_EXERCISE BRIEF_
Repeat exactly, and only, the lines of the entries below from the one with "Where should I click to: Click the SeaweedFS" through the one with "is (896, 1333).", both ends included.
(SOURCE DATA)
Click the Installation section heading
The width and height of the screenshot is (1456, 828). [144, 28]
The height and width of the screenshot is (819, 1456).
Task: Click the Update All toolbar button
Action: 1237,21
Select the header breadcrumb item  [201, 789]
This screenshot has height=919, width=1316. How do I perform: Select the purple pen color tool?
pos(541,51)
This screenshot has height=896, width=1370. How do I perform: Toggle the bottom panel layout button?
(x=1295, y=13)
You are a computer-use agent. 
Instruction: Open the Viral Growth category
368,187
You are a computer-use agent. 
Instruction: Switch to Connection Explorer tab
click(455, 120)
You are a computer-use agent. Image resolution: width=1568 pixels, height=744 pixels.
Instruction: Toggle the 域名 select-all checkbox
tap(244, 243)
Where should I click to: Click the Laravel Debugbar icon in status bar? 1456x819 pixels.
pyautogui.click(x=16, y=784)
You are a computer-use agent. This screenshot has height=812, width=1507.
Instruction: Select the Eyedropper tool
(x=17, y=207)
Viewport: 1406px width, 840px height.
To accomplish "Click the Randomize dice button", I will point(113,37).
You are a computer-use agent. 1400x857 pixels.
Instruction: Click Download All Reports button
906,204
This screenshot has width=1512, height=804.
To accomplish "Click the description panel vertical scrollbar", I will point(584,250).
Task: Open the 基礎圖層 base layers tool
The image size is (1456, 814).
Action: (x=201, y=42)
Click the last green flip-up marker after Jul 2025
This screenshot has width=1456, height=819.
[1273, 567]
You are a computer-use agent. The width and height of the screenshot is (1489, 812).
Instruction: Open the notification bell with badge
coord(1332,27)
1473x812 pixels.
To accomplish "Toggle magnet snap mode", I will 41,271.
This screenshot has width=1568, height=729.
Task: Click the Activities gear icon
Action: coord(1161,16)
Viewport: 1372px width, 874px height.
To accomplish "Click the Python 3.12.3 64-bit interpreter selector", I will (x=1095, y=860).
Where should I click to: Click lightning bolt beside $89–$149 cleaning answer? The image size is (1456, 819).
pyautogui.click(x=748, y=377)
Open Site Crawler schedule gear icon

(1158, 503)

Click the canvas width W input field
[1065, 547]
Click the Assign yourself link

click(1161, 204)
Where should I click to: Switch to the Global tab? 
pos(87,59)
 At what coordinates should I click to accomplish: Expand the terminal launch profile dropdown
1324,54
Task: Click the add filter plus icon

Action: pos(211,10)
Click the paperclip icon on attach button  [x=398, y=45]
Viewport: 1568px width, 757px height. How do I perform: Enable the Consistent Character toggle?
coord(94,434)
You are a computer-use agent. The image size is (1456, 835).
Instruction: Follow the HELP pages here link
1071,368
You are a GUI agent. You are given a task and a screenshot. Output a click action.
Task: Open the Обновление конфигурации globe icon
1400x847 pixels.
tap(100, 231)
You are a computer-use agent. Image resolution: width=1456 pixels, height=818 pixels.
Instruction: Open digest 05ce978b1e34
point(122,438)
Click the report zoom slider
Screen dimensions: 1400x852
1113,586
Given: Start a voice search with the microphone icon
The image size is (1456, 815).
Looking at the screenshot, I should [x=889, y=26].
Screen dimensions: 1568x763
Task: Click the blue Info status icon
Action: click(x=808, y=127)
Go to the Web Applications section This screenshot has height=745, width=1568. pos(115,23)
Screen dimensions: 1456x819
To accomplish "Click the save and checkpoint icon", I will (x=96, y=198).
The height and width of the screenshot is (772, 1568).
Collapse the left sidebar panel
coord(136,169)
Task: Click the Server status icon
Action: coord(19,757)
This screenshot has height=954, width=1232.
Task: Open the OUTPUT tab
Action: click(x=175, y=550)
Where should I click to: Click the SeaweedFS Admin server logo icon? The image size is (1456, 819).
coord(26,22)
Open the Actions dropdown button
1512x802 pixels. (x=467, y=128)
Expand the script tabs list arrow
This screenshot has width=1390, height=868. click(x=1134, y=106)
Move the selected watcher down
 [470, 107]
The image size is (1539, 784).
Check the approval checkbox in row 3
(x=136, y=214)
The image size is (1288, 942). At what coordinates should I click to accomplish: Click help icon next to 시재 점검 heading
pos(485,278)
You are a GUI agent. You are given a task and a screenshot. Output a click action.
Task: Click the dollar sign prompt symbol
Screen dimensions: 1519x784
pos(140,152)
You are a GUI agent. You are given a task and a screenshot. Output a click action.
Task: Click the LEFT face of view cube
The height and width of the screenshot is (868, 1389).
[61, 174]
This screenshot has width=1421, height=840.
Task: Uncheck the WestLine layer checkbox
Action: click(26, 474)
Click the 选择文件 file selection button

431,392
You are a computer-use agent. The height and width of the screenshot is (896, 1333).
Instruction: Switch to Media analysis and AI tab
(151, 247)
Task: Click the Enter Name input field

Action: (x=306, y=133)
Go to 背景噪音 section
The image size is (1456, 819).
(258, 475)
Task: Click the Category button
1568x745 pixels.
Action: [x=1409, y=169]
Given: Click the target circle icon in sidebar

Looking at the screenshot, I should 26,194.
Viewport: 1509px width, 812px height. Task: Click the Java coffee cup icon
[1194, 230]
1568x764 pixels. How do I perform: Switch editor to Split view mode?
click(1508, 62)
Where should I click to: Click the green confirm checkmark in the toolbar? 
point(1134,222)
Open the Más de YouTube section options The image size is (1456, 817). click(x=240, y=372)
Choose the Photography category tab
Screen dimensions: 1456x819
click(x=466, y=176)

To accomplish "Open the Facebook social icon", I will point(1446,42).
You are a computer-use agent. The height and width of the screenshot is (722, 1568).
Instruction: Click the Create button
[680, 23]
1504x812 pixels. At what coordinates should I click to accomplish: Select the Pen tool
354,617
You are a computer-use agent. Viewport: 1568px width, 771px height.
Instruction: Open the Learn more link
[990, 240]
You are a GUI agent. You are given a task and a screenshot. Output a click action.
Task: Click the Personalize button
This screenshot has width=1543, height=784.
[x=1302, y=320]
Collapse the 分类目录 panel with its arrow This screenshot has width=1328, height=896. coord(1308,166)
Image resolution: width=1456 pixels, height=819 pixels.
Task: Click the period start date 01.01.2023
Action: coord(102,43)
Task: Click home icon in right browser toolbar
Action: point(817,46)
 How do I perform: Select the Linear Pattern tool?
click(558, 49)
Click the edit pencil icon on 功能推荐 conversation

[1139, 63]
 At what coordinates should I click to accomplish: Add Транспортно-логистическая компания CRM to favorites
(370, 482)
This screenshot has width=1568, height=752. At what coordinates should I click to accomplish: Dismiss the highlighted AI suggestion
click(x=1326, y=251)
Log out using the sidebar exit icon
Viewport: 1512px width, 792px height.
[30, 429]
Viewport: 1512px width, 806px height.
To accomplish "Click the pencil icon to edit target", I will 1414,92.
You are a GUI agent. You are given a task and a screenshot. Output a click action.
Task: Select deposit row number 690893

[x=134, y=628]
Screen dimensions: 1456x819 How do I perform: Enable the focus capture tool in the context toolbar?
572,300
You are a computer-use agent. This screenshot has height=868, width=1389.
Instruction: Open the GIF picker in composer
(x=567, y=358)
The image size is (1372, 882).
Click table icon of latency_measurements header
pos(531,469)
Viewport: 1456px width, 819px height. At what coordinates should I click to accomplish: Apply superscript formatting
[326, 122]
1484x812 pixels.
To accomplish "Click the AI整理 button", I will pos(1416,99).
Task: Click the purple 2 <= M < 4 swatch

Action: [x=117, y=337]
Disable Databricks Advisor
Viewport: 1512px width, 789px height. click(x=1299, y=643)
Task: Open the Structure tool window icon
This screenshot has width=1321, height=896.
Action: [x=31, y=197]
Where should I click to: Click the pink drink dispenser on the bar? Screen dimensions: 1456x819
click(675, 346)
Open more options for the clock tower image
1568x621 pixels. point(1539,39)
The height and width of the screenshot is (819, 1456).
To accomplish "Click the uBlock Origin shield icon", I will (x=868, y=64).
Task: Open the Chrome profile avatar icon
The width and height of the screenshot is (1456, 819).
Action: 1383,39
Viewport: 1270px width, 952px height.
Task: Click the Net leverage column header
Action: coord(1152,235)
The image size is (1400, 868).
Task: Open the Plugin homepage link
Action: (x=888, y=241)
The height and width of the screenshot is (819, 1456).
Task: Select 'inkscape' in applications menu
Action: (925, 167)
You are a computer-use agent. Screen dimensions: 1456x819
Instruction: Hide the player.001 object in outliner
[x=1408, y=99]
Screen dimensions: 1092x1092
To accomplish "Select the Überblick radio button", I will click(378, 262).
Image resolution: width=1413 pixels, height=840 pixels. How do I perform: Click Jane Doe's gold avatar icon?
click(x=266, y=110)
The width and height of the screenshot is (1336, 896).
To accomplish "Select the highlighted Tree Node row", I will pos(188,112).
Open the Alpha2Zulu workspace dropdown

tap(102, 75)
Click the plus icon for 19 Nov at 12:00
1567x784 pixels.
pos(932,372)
(End SOURCE DATA)
_SOLVED PROBLEM_
Where should I click to: Click the SeaweedFS Admin server logo icon? The image size is (1456, 819).
coord(26,22)
Open the Actions dropdown button
1512x802 pixels. (x=467, y=128)
Expand the script tabs list arrow
This screenshot has width=1390, height=868. click(x=1134, y=106)
Move the selected watcher down
 [470, 107]
The image size is (1539, 784).
Check the approval checkbox in row 3
(x=136, y=214)
The image size is (1288, 942). At what coordinates should I click to accomplish: Click help icon next to 시재 점검 heading
pos(485,278)
You are a GUI agent. You are given a task and a screenshot. Output a click action.
Task: Click the dollar sign prompt symbol
Screen dimensions: 1519x784
pos(140,152)
You are a GUI agent. You are given a task and a screenshot. Output a click action.
Task: Click the LEFT face of view cube
The height and width of the screenshot is (868, 1389).
[61, 174]
This screenshot has width=1421, height=840.
Task: Uncheck the WestLine layer checkbox
Action: click(26, 474)
Click the 选择文件 file selection button

431,392
You are a computer-use agent. The height and width of the screenshot is (896, 1333).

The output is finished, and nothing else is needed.